4) Buyout price: Although the buyout price is a settled and known amount prior to accounting for the buyout, the sponsoring member should ensure the buyout price calculation is properly considered, reviewed, and in-line with the terms of the partnership’s operating agreement. The calculation of a buyout price can range from simple to complex, depending on the terms in the operating agreement. Typical buyout price provisions can involve one or more of the following: a stipulated amount (typically, a percentage of the tax equity investors contributed capital), the fair market value of the investor’s interest, and/or the investor’s claim in HLBV. The fair market value utilized in the buyout price calculation is typically calculated internally by the sponsoring investor or by using a third-party appraiser; so, it is important to validate the correct buyout price. Some of the key considerations in determining the fair market value are:

Revenue projections: Is the asset operating in a merchant environment or under a long-term offtake agreement? Revenue projections are a key input to the calculation of determining the fair market value of the investor’s interest (which is typically calculated based on projected cash flow benefits). There are various merchant forecast providers and various forecast “scenarios”. It is important that the selected forecast accurately represents the asset’s facts and circumstances. 

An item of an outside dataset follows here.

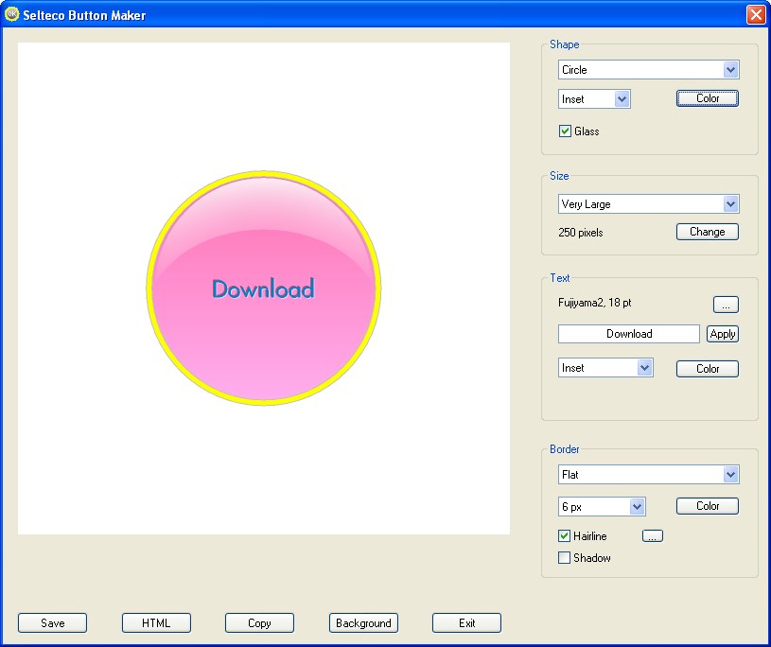The width and height of the screenshot is (771, 647).
Task: Toggle the Glass checkbox
Action: [566, 131]
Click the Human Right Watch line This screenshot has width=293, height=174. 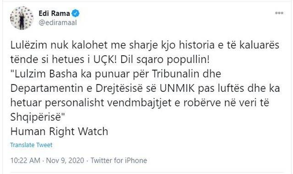tap(59, 131)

Discount rate: The discount rate utilized in determining the fair market value can be highly subjective based on the facts and circumstances of the asset and the environment that it operates in. 

Key takeaways

With the passage of the Inflation Reduction Act, it is anticipated that a broader base of sponsoring investors will participate in tax equity structures, continuing to make tax equity buyouts a key issue for finance and accounting departments. The sponsoring investor should be familiar with the income/loss allocation provisions in the partnership’s operating agreement which drives the determination of the noncontrolling interest carrying value for GAAP financial reporting. There are also numerous tax implications ranging from impacts to deferred taxes, calculating 704(b) capital account balances, and the determination of the sponsoring investor’s basis in the underlying assets that need to be considered and addressed. From a finance perspective, the determination of the buyout price can have variable/subjective inputs that can require a significant degree of judgment to help ensure an appropriate buyout price is reached.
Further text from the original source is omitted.